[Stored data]
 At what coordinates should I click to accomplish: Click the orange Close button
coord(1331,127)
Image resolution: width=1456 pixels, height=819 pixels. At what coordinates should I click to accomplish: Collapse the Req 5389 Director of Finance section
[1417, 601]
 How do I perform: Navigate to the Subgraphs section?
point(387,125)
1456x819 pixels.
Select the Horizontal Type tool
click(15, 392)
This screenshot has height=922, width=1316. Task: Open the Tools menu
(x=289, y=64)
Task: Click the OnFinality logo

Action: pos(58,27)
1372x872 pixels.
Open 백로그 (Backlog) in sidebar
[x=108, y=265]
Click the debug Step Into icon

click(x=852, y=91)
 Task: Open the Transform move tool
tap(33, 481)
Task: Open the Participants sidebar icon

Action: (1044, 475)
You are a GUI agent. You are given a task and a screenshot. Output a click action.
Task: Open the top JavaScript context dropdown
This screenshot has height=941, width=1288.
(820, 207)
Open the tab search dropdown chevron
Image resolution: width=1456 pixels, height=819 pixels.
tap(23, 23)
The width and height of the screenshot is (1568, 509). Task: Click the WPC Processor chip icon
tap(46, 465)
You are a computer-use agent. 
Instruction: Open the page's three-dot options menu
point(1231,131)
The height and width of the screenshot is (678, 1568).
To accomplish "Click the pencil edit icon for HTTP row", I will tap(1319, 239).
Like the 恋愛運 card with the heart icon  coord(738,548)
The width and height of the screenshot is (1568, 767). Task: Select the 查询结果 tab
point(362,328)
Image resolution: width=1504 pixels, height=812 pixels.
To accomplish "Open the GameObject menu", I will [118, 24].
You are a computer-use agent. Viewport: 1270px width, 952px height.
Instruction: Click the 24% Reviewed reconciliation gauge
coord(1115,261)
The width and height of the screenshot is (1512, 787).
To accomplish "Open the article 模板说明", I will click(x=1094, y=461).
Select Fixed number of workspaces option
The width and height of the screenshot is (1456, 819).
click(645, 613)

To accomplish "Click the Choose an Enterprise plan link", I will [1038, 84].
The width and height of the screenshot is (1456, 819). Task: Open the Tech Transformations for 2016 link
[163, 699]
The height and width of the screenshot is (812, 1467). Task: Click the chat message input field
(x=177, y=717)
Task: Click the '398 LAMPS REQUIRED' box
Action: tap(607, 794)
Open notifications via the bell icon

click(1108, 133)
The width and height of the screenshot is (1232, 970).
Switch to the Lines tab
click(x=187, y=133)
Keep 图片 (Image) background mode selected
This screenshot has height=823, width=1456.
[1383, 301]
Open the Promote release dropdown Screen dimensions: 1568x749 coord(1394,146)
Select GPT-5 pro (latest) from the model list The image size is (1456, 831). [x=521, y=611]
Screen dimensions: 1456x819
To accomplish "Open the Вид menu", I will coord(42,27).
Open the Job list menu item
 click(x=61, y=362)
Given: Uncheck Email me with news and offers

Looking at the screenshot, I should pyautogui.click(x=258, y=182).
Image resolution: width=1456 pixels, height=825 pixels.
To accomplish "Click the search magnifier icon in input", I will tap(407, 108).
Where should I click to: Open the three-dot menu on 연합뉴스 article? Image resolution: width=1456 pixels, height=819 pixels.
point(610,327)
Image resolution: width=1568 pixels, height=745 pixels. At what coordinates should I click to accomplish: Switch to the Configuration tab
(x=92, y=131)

What you have to do =
Wherever the string "dimensions" is found in the entries, copy the line it sits in.

Output for this task =
Open the Promote release dropdown Screen dimensions: 1568x749 coord(1394,146)
Screen dimensions: 1456x819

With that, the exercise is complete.